Accompagné de son équipe, le ministre a parcouru les installations agricoles de la périphérie de Kinshasa. Ces espaces, censés soutenir la production vivrière et contribuer à la sécurité alimentaire, sont aujourd’hui menacés par des occupations illégales. Face à ce constat, Muhindo Nzangi a martelé que « les spoliateurs devront répondre de leurs actes devant la justice ».
Des poursuites annoncées
Le ministre a indiqué que les dossiers relatifs aux occupations illégales seront transmis au Conseil des ministres, puis portés à l’attention du Chef de l’État.

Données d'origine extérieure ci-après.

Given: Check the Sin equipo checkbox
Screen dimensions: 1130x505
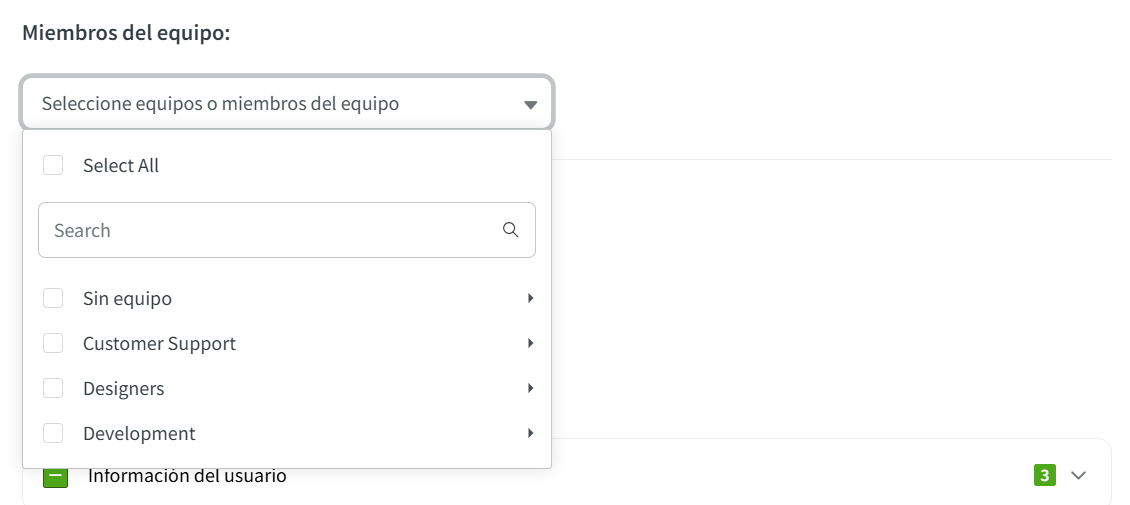Looking at the screenshot, I should coord(53,299).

Objectif : enclencher des poursuites judiciaires et mettre fin à une pratique qui fragilise les efforts de relance agricole.

Un enjeu stratégique pour la capitale
Les sites de Dingi-Dingi et celui de DAIPN sont considérés comme des pôles stratégiques pour l’agriculture urbaine et périurbaine. Leur protection est jugée indispensable pour garantir l’accès à des terres productives et éviter leur détournement à des fins privées ou spéculatives.
En haussant le ton, Muhindo Nzangi envoie un signal clair : le gouvernement entend défendre le patrimoine agricole national et assurer que les terres destinées à nourrir la population ne soient pas confisquées pour des intérêts particuliers.